▶ Exercise: Among the entries below, find each line holding "table" and return it.

▶ The data:
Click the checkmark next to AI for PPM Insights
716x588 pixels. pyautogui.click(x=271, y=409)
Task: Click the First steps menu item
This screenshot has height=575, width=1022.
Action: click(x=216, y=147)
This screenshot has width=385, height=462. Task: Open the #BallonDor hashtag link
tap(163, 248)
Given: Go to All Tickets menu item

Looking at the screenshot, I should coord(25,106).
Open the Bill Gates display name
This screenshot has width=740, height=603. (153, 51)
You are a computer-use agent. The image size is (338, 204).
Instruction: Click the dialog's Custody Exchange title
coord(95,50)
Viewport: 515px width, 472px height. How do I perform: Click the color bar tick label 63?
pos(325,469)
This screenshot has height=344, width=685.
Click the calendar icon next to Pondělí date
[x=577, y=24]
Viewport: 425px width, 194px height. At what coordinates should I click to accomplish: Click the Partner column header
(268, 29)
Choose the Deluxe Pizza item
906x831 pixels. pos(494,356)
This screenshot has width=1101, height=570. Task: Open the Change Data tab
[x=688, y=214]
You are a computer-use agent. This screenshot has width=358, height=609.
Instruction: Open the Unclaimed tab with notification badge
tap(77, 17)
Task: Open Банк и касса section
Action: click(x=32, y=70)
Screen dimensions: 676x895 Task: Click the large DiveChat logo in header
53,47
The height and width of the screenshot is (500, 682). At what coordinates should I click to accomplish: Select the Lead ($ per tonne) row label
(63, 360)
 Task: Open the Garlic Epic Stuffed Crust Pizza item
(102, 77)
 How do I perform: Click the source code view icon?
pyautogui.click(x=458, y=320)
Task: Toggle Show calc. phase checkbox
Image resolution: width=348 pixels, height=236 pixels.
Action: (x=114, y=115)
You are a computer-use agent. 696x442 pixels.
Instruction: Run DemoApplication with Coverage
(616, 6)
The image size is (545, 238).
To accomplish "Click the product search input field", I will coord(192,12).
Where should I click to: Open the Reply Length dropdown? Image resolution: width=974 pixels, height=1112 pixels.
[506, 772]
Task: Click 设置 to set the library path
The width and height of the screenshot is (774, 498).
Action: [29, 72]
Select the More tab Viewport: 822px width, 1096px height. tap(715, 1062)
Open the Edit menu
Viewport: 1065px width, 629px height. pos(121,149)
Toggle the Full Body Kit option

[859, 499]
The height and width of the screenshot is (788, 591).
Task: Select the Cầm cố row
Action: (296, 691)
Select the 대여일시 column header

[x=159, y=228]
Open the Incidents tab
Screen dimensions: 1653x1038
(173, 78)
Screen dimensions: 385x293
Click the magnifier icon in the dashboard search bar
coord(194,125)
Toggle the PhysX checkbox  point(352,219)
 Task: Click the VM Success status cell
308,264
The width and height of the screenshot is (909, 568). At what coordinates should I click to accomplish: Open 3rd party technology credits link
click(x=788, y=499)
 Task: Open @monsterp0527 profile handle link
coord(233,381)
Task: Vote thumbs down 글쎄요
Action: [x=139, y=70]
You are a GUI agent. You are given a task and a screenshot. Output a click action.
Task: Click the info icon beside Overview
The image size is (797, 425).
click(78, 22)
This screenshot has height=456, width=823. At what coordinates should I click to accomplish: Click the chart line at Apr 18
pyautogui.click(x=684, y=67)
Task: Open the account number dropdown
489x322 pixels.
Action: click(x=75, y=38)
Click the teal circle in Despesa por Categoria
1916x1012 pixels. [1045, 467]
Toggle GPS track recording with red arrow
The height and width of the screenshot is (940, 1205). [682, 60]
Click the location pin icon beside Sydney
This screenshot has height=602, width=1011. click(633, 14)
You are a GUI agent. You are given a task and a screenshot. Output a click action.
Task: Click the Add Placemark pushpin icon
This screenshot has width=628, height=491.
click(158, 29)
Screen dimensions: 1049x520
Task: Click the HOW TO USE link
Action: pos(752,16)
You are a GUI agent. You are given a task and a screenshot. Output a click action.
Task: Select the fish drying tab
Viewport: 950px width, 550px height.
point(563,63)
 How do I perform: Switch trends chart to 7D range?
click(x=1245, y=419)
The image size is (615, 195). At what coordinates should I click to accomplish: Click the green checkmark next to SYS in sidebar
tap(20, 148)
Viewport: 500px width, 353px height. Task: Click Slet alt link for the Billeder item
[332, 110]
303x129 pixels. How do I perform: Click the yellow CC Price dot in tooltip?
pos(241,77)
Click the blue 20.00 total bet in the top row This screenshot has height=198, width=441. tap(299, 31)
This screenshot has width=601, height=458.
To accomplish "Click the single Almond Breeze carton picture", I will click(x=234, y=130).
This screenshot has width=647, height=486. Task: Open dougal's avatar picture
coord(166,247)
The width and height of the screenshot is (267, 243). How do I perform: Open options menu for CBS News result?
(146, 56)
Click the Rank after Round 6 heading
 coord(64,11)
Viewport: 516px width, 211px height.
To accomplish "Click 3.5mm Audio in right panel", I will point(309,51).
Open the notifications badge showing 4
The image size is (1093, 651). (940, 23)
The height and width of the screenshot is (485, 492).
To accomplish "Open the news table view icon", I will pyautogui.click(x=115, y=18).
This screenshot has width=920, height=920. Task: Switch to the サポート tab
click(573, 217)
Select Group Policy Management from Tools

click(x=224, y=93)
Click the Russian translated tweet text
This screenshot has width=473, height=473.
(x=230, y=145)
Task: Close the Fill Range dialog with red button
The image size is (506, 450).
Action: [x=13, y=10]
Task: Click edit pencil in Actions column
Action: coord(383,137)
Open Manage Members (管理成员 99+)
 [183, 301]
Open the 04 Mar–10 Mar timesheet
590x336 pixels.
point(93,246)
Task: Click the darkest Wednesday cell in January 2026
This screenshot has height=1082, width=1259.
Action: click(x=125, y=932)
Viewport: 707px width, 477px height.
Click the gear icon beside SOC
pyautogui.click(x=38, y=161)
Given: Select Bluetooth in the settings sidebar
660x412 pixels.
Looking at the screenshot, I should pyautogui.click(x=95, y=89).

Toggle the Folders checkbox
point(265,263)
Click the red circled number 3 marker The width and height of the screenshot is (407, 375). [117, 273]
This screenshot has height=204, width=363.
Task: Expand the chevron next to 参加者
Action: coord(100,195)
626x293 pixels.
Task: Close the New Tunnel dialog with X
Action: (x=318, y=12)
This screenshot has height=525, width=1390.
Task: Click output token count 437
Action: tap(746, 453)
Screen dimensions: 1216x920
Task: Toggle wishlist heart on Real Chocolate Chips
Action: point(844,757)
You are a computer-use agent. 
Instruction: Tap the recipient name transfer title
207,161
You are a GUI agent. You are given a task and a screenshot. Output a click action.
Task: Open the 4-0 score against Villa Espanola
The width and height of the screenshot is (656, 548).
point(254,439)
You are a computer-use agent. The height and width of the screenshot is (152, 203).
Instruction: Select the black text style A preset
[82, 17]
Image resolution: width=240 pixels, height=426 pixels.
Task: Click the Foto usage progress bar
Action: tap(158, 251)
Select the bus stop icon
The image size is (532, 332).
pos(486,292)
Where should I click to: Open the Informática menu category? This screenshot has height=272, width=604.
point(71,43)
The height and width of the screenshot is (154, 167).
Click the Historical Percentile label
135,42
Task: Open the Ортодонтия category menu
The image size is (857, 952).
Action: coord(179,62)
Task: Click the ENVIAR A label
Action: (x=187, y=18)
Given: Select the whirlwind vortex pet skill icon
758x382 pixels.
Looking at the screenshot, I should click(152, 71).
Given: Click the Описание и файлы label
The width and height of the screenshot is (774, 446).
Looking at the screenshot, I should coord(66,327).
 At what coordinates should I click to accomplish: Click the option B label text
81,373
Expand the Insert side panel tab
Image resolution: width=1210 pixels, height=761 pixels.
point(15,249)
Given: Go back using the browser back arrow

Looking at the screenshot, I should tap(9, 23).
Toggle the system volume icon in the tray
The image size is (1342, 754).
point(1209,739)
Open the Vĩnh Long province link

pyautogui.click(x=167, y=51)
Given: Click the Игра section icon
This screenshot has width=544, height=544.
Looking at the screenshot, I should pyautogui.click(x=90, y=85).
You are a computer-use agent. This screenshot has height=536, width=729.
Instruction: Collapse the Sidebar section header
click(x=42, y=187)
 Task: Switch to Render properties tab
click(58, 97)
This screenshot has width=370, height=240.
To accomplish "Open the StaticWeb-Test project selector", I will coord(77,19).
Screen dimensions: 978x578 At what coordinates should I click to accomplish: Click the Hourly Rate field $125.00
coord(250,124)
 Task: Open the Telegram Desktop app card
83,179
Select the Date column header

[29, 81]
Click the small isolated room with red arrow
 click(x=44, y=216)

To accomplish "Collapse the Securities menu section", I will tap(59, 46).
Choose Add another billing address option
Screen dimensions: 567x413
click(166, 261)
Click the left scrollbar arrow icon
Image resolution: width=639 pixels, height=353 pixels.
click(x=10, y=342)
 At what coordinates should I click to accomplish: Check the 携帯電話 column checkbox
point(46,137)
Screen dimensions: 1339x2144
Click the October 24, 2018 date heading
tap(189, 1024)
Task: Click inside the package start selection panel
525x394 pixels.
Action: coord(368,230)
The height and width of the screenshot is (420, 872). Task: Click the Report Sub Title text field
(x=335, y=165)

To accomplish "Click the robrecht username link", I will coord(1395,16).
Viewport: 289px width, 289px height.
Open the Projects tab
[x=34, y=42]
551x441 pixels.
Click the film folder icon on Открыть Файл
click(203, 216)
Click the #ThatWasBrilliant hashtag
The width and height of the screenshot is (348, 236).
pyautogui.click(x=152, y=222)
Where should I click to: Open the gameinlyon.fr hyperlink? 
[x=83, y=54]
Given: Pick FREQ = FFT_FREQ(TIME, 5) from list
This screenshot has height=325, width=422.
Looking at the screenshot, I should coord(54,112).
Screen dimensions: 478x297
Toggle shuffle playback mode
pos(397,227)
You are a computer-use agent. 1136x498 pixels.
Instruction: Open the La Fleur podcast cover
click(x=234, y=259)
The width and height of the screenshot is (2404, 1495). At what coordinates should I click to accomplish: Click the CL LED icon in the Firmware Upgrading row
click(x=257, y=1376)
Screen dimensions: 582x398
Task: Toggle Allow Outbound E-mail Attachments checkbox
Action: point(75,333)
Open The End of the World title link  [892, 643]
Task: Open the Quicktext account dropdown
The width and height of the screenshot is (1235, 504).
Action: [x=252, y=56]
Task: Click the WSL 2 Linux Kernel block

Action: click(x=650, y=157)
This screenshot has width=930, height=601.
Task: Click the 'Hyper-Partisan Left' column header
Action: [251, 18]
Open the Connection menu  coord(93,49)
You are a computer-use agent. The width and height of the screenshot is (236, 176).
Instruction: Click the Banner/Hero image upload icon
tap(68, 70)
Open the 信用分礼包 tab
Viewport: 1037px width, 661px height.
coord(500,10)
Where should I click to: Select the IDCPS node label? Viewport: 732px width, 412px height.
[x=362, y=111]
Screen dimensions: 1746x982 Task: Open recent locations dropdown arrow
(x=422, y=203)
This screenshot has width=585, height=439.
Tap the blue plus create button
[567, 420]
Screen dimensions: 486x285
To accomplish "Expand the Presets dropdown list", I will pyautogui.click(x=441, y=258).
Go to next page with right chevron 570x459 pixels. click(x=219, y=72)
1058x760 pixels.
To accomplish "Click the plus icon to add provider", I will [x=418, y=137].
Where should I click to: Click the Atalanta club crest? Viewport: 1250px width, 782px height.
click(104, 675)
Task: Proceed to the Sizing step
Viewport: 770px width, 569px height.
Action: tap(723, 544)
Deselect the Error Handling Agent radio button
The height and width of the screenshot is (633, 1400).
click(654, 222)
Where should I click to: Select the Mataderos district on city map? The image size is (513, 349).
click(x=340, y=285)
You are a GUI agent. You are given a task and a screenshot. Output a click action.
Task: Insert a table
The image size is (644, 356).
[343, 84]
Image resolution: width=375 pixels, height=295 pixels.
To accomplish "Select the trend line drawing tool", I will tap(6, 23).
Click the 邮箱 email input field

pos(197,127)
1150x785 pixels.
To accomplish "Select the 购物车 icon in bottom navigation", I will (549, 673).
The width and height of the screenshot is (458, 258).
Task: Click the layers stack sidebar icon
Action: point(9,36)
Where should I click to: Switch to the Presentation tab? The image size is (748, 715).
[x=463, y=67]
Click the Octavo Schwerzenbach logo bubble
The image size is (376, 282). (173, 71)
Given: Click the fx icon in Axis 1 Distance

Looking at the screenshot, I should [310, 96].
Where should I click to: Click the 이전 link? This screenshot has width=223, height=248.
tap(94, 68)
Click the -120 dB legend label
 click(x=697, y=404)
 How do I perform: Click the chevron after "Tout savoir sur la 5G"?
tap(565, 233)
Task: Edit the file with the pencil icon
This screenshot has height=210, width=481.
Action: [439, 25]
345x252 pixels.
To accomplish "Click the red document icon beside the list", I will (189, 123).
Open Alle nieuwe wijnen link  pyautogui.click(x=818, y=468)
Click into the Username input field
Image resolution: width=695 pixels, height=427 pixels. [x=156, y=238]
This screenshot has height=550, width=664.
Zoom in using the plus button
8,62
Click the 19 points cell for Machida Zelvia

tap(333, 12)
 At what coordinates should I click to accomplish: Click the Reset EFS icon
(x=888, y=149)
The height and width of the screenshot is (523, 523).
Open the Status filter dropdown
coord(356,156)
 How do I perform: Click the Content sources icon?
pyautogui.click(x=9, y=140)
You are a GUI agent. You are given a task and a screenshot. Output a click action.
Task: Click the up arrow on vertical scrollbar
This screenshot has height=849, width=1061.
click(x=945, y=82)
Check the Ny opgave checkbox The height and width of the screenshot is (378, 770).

▶ Written solution:
To accomplish "Open the news table view icon", I will pyautogui.click(x=115, y=18).
Task: Insert a table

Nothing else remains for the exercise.